About this exercise: Reproduce all entries word for word.

++++++++++++++++++++

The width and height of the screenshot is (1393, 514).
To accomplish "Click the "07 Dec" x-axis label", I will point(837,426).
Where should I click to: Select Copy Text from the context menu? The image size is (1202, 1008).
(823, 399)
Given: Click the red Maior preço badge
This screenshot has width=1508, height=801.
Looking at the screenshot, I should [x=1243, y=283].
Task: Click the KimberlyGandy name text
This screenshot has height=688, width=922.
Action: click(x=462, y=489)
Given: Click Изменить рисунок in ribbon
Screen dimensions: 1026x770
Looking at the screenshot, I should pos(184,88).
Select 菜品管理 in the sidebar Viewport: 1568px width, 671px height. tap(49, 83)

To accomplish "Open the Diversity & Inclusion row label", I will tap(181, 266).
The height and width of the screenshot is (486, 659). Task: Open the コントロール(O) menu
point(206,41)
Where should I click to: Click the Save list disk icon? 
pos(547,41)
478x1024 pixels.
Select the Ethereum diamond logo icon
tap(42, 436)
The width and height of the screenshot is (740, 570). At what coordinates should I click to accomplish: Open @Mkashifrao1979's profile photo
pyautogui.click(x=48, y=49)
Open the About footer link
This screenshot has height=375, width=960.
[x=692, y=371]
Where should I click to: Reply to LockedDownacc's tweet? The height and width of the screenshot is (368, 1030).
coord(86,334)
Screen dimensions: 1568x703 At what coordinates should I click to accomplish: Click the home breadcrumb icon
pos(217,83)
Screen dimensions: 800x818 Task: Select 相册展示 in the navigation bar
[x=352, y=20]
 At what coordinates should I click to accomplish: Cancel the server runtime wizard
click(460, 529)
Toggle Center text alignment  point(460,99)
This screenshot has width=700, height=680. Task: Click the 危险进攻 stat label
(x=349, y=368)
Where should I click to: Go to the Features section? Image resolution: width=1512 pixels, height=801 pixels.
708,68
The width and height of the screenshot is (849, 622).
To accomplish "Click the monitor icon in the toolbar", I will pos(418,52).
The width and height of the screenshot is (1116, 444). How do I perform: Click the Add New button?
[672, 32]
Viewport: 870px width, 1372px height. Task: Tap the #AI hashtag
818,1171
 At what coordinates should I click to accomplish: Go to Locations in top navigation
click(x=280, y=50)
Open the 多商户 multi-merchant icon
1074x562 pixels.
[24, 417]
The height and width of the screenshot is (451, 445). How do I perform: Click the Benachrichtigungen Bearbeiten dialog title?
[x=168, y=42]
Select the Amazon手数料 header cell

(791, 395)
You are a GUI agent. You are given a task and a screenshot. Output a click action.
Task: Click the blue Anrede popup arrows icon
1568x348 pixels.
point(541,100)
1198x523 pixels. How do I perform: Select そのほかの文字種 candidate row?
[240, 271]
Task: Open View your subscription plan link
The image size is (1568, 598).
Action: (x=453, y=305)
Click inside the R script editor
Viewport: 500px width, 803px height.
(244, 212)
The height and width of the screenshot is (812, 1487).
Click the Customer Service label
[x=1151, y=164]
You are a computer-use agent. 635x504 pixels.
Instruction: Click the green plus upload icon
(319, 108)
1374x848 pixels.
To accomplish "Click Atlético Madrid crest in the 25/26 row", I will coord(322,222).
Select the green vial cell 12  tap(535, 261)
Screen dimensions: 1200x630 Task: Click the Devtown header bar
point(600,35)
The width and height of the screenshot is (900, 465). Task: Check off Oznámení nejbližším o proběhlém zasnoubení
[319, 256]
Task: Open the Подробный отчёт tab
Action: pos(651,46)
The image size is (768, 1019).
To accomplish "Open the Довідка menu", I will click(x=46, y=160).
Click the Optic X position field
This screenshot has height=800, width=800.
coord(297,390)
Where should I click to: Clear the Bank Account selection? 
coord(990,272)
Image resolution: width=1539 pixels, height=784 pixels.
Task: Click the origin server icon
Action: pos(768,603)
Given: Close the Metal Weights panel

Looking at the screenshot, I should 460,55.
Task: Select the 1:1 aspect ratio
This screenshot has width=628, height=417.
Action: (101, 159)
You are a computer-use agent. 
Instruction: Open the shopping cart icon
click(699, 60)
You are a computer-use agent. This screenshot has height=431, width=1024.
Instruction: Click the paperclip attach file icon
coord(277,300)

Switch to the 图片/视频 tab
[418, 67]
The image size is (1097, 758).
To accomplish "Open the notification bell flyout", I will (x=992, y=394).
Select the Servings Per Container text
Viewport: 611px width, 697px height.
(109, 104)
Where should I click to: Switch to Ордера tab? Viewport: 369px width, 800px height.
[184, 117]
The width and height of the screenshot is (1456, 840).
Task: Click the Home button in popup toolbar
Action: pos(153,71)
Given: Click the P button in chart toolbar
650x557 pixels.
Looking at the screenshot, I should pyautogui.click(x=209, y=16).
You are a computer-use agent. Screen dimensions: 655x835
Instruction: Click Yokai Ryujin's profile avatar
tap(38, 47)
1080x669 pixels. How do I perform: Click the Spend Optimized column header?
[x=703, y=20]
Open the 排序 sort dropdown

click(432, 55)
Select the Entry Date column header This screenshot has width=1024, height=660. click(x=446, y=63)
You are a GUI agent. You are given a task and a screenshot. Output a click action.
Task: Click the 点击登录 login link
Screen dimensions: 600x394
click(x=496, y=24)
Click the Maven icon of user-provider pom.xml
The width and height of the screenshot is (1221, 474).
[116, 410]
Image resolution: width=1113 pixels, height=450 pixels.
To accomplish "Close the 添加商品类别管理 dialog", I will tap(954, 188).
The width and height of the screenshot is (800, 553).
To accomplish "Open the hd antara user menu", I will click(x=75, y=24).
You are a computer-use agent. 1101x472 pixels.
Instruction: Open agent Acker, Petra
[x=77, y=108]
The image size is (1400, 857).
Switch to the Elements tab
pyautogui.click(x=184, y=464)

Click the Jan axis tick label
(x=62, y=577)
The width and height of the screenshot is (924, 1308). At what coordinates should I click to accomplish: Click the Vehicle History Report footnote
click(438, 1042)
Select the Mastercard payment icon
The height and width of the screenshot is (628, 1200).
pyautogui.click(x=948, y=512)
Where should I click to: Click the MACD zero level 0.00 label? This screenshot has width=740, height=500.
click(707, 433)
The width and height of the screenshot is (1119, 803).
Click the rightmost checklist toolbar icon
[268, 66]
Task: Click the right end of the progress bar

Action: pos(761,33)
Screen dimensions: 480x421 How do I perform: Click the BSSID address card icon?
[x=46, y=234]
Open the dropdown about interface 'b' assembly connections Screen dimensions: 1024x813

++++++++++++++++++++

Expected answer:
The width and height of the screenshot is (1393, 514).
To accomplish "Click the "07 Dec" x-axis label", I will point(837,426).
Where should I click to: Select Copy Text from the context menu? The image size is (1202, 1008).
(823, 399)
Given: Click the red Maior preço badge
This screenshot has width=1508, height=801.
Looking at the screenshot, I should [x=1243, y=283].
Task: Click the KimberlyGandy name text
This screenshot has height=688, width=922.
Action: click(x=462, y=489)
Given: Click Изменить рисунок in ribbon
Screen dimensions: 1026x770
Looking at the screenshot, I should pos(184,88).
Select 菜品管理 in the sidebar Viewport: 1568px width, 671px height. tap(49, 83)

To accomplish "Open the Diversity & Inclusion row label", I will tap(181, 266).
The height and width of the screenshot is (486, 659). Task: Open the コントロール(O) menu
point(206,41)
Where should I click to: Click the Save list disk icon? 
pos(547,41)
478x1024 pixels.
Select the Ethereum diamond logo icon
tap(42, 436)
The width and height of the screenshot is (740, 570). At what coordinates should I click to accomplish: Open @Mkashifrao1979's profile photo
pyautogui.click(x=48, y=49)
Open the About footer link
This screenshot has height=375, width=960.
[x=692, y=371]
Where should I click to: Reply to LockedDownacc's tweet? The height and width of the screenshot is (368, 1030).
coord(86,334)
Screen dimensions: 1568x703 At what coordinates should I click to accomplish: Click the home breadcrumb icon
pos(217,83)
Screen dimensions: 800x818 Task: Select 相册展示 in the navigation bar
[x=352, y=20]
 At what coordinates should I click to accomplish: Cancel the server runtime wizard
click(460, 529)
Toggle Center text alignment  point(460,99)
This screenshot has width=700, height=680. Task: Click the 危险进攻 stat label
(x=349, y=368)
Where should I click to: Go to the Features section? Image resolution: width=1512 pixels, height=801 pixels.
708,68
The width and height of the screenshot is (849, 622).
To accomplish "Click the monitor icon in the toolbar", I will pos(418,52).
The width and height of the screenshot is (1116, 444). How do I perform: Click the Add New button?
[672, 32]
Viewport: 870px width, 1372px height. Task: Tap the #AI hashtag
818,1171
 At what coordinates should I click to accomplish: Go to Locations in top navigation
click(x=280, y=50)
Open the 多商户 multi-merchant icon
1074x562 pixels.
[24, 417]
The height and width of the screenshot is (451, 445). How do I perform: Click the Benachrichtigungen Bearbeiten dialog title?
[x=168, y=42]
Select the Amazon手数料 header cell

(791, 395)
You are a GUI agent. You are given a task and a screenshot. Output a click action.
Task: Click the blue Anrede popup arrows icon
1568x348 pixels.
point(541,100)
1198x523 pixels. How do I perform: Select そのほかの文字種 candidate row?
[240, 271]
Task: Open View your subscription plan link
The image size is (1568, 598).
Action: (x=453, y=305)
Click inside the R script editor
Viewport: 500px width, 803px height.
(244, 212)
The height and width of the screenshot is (812, 1487).
Click the Customer Service label
[x=1151, y=164]
You are a computer-use agent. 635x504 pixels.
Instruction: Click the green plus upload icon
(319, 108)
1374x848 pixels.
To accomplish "Click Atlético Madrid crest in the 25/26 row", I will coord(322,222).
Select the green vial cell 12  tap(535, 261)
Screen dimensions: 1200x630 Task: Click the Devtown header bar
point(600,35)
The width and height of the screenshot is (900, 465). Task: Check off Oznámení nejbližším o proběhlém zasnoubení
[319, 256]
Task: Open the Подробный отчёт tab
Action: pos(651,46)
The image size is (768, 1019).
To accomplish "Open the Довідка menu", I will click(x=46, y=160).
Click the Optic X position field
This screenshot has height=800, width=800.
coord(297,390)
Where should I click to: Clear the Bank Account selection? 
coord(990,272)
Image resolution: width=1539 pixels, height=784 pixels.
Task: Click the origin server icon
Action: pos(768,603)
Given: Close the Metal Weights panel

Looking at the screenshot, I should 460,55.
Task: Select the 1:1 aspect ratio
This screenshot has width=628, height=417.
Action: (101, 159)
You are a computer-use agent. 
Instruction: Open the shopping cart icon
click(699, 60)
You are a computer-use agent. This screenshot has height=431, width=1024.
Instruction: Click the paperclip attach file icon
coord(277,300)

Switch to the 图片/视频 tab
[418, 67]
The image size is (1097, 758).
To accomplish "Open the notification bell flyout", I will (x=992, y=394).
Select the Servings Per Container text
Viewport: 611px width, 697px height.
(109, 104)
Where should I click to: Switch to Ордера tab? Viewport: 369px width, 800px height.
[184, 117]
The width and height of the screenshot is (1456, 840).
Task: Click the Home button in popup toolbar
Action: pos(153,71)
Given: Click the P button in chart toolbar
650x557 pixels.
Looking at the screenshot, I should pyautogui.click(x=209, y=16).
You are a computer-use agent. Screen dimensions: 655x835
Instruction: Click Yokai Ryujin's profile avatar
tap(38, 47)
1080x669 pixels. How do I perform: Click the Spend Optimized column header?
[x=703, y=20]
Open the 排序 sort dropdown

click(432, 55)
Select the Entry Date column header This screenshot has width=1024, height=660. click(x=446, y=63)
You are a GUI agent. You are given a task and a screenshot. Output a click action.
Task: Click the 点击登录 login link
Screen dimensions: 600x394
click(x=496, y=24)
Click the Maven icon of user-provider pom.xml
The width and height of the screenshot is (1221, 474).
[116, 410]
Image resolution: width=1113 pixels, height=450 pixels.
To accomplish "Close the 添加商品类别管理 dialog", I will tap(954, 188).
The width and height of the screenshot is (800, 553).
To accomplish "Open the hd antara user menu", I will click(x=75, y=24).
You are a computer-use agent. 1101x472 pixels.
Instruction: Open agent Acker, Petra
[x=77, y=108]
The image size is (1400, 857).
Switch to the Elements tab
pyautogui.click(x=184, y=464)

Click the Jan axis tick label
(x=62, y=577)
The width and height of the screenshot is (924, 1308). At what coordinates should I click to accomplish: Click the Vehicle History Report footnote
click(438, 1042)
Select the Mastercard payment icon
The height and width of the screenshot is (628, 1200).
pyautogui.click(x=948, y=512)
Where should I click to: Click the MACD zero level 0.00 label? This screenshot has width=740, height=500.
click(707, 433)
The width and height of the screenshot is (1119, 803).
Click the rightmost checklist toolbar icon
[268, 66]
Task: Click the right end of the progress bar

Action: pos(761,33)
Screen dimensions: 480x421 How do I perform: Click the BSSID address card icon?
[x=46, y=234]
Open the dropdown about interface 'b' assembly connections Screen dimensions: 1024x813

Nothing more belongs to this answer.